Fino ad ora, nel campo dei moderati, a sfidare l’ultraconservatore Ahmadinejad, presidente in carica, vi erano Khatami e l’ex presidente della Majlis (parlamento) Mehdi Kharrubi. Entrambi però rischiano di non riuscire a vincere, dato il peso dei conservatori e l’appoggio che ad Ahmadinejad viene dal capo supremo, l’ayatollah Ali Khamenei.
Secondo analisti, questa previsione ha spinto i due a puntare su un candidato moderato, ma ben visto anche da alcune frange di conservatori, quale è Musavi.
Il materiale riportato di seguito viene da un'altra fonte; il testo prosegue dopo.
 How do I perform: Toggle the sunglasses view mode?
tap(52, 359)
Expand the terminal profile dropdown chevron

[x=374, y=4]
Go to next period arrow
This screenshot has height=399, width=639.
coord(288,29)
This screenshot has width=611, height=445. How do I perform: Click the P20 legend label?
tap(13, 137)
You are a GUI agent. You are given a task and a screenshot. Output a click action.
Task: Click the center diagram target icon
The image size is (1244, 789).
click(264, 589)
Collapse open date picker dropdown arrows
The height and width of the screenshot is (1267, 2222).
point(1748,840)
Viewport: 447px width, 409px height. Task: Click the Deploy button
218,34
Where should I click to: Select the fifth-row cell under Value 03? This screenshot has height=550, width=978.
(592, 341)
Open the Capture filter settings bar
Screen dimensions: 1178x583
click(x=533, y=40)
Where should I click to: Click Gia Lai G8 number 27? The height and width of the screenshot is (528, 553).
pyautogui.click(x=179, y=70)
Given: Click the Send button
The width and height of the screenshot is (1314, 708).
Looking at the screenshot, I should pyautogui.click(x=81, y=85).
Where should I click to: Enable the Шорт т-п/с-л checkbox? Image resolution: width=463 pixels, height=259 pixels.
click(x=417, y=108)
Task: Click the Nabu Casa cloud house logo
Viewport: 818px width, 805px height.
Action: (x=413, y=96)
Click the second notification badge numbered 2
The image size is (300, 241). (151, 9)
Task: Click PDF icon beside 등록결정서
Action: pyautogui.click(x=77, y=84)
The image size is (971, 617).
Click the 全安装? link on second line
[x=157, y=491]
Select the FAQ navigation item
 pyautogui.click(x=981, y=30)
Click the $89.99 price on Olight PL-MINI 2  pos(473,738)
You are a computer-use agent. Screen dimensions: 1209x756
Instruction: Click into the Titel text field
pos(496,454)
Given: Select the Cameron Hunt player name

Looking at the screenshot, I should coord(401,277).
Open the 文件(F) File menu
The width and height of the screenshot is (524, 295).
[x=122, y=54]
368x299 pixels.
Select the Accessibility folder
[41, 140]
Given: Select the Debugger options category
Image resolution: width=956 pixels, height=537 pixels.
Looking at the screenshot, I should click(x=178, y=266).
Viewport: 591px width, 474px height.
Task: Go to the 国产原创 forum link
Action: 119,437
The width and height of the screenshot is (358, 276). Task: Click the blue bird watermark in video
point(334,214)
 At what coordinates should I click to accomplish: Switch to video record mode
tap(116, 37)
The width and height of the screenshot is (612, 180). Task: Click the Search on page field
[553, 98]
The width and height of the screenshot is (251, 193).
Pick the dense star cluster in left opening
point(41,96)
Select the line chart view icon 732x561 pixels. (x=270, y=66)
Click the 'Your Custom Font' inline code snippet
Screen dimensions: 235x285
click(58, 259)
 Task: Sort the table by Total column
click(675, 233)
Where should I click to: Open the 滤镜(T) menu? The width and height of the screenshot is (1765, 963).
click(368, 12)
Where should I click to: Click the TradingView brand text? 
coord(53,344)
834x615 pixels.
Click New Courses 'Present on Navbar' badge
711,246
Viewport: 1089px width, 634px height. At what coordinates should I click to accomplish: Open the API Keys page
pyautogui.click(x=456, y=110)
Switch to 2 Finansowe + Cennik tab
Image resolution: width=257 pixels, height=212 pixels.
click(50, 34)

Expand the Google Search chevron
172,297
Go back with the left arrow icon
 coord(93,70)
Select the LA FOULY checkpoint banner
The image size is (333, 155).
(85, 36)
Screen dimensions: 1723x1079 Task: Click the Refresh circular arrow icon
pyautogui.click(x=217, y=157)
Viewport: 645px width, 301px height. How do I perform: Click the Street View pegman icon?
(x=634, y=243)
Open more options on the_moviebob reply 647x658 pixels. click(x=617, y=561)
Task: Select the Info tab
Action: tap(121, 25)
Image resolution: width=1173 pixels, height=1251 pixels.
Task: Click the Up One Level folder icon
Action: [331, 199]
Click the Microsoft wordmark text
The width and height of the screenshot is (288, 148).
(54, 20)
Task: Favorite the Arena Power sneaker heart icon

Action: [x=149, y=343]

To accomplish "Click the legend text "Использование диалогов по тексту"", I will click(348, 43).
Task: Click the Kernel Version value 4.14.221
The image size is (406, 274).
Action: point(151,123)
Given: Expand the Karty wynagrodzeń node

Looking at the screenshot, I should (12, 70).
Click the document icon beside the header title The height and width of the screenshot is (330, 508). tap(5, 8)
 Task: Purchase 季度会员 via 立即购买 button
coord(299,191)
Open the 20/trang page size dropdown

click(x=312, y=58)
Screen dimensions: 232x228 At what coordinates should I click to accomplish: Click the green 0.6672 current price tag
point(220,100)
Hossein Musavi, 67 anni, è stato ministro degli esteri all’inizio della guerra Iran-Iraq, nel 1980, e in seguito è divenuto anche primo ministro. Durante la presidenza di Khatami egli è stato suo consigliere. Ritiratosi dalla politica, egli ha continuato il suo lavoro di architetto e di accademico. Molti osservatori lo definiscono un pragmatico e una persona capace nell’amministrazione. Per questo è probabile che molti elettori lo potranno sostenere nella crisi economica che attenaglia il Paese. Musavi è comunque un convinto assertore del sistema islamico e conosciuto come un anti-americano, ma è più aperto di Ahmadinejad nelle riforme. Proprio queste caratteristiche, così vicine ad Ahmadinejad, potrebbero favorirlo. L’attuale presidente infatti, pur godendo di sostegno di Khamenei, non gode di molta stima fra il clero sciita e gli stessi Guardiani della rivoluzione (pasdaran), dati i suoi fallimenti nell’economia e nella politica estera.